NSF’s flagship fellowship program is rejecting applicants without peer review

From ScienceMag:

At least 50 students hoping to win a prestigious graduate fellowship this year from the National Science Foundation (NSF) have already been turned down without even having their research proposals reviewed. It’s an unusually high number of such rejections for a program that has long served as a steppingstone for many prominent scientists, including 50 Nobel laureates.

In recent weeks, students seeking NSF’s Graduate Research Fellowship (GRF) have received brief and identical emails from NSF saying “your application did not meet the Eligibility/Compliance requirements and is being returned without review (RWR).” An NSF spokesperson said applicants may be ineligible because they don’t meet “requirements related to degree status, field of study, degree program, or proposed research.” The spokesperson said the RWR decisions, first reported by Eos, are final and cannot be appealed.

The agency’s cryptic messaging—the spokesperson declined to answer specific questions from Science about the process—has led to speculation about what has prompted the large number of cursory rejections. A watchdog group called Grant Witness has analyzed RWR emails sent to 50 applicants and found most had proposed research in the life sciences, although the team says it has no way of knowing whether its sample is representative or how many RWR notices NSF has sent out.

“In past years, [NSF] might have excluded a handful of applications that were clearly inappropriate,” says Stony Brook University cognitive psychologist Susan Brennan, a former GRF program officer. “But this number is quite unusual. And it runs counter to the program’s goal of preparing the next generation of scientists by giving them a chance to have their ideas be subject to rigorous peer review.”

Some applicants find the rejections particularly puzzling because similar applications they submitted in 2024 did very well. A first-year graduate student who asked to remain anonymous says she was shocked to receive an RWR email late last month for essentially the same proposal she submitted in late 2024 that received an honorable mention. “It was very disappointing,” the student recalls, “since my previous proposal had received a very high score. And this one was probably even stronger, because I had tweaked it to respond to comments from the reviewers. It makes no sense.”

Another first-year graduate student whose previous proposal had also earned an honorable mention before receiving an RWR this month applied “to show my adviser that I could propose a research project based on my own ideas. It was also a way to get my feet wet and learn how the process works.”

The GRF program was one of NSF’s first initiatives after the agency was founded in 1950, supporting aspiring scientists in any field that NSF funded. But it has traveled a bumpy road since President Donald Trump took office a year ago. The 2025 class was roughly two-thirds its original target size of 2300—and it reached that number only after NSF added a second cohort of 500 students, following community outrage after NSF announced in April 2025 it would only be supporting 1000 students.
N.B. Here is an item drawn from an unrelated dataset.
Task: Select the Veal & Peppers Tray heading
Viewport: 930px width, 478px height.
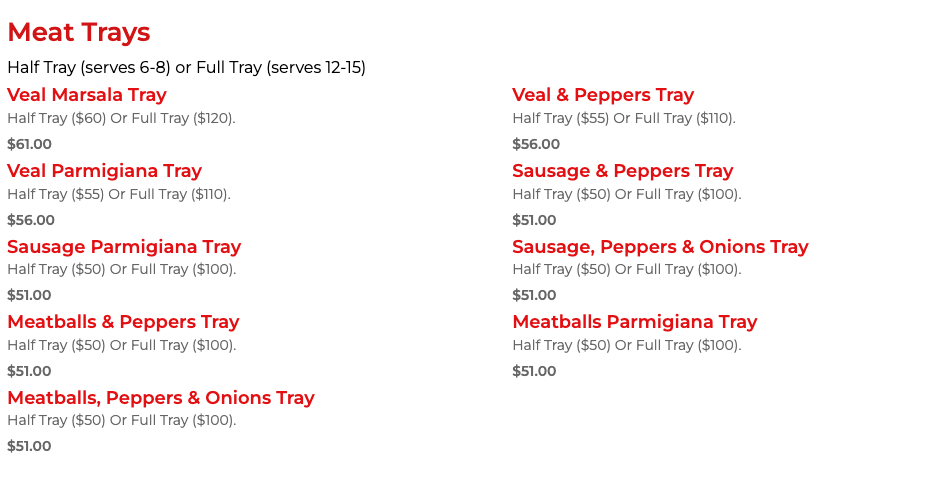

The second batch of recipients skewed toward computing and quantum science, fields the Trump administration has emphasized.

The GRF was designed to support college seniors planning to attend graduate school. But over time second-year graduate students, with a year of research under their belts, became more likely to win the 3-year scholarship. Last fall, NSF announced new rules for this year’s competition that banned those more experienced students.

On social media, GRF applicants and NSF-funded researchers have speculated about the causes of the perfunctory rejections. Some wonder whether NSF judged the proposed work to be related to a particular disease, the domain of the National Institutes of Health, rather than understanding an underlying molecular mechanism. Another popular theory is that applicants used words that are anathema to the Trump administration, such as climate or diversity. Some onlookers also wondered whether NSF might be trying to reduce the number of outside reviewers needed to rate the proposals after agency program managers carry out an initial vetting of what could be up to 14,000 submissions.

The cloud of uncertainty has already had a devastating impact on students whose proposals have been summarily rejected. “Neuroscience/life sciences are still listed in this year’s solicitation [as eligible fields],” one applicant posted on Reddit in searching for an answer to why they had received an RWR email. “I am just so upset … I feel like I tried so hard and [that] none of it means anything.”

In its analysis, Grant Witness classified 12 RWRs as involving ecology, six in cell biology, five in psychology, four in neuroscience, and 14 in other subfields of biology. None of the RWRs related to work in artificial intelligence or quantum science. The rejections are evenly divided between undergraduate and first-year graduate students, says Lauren Kuehne, an independent ecologist and member of the Grant Witness team, and no single university or institution appears to have been targeted.

Whatever the total number of RWRs, there are signs that NSF may be retreating from its initial position that the rejected proposals “will not be considered further.” One student who received an RWR email tells Science that NSF rejected their first appeal but their second resulted in being told that the proposal “is being actively reviewed.”

NSF typically announces the new GRF class in April.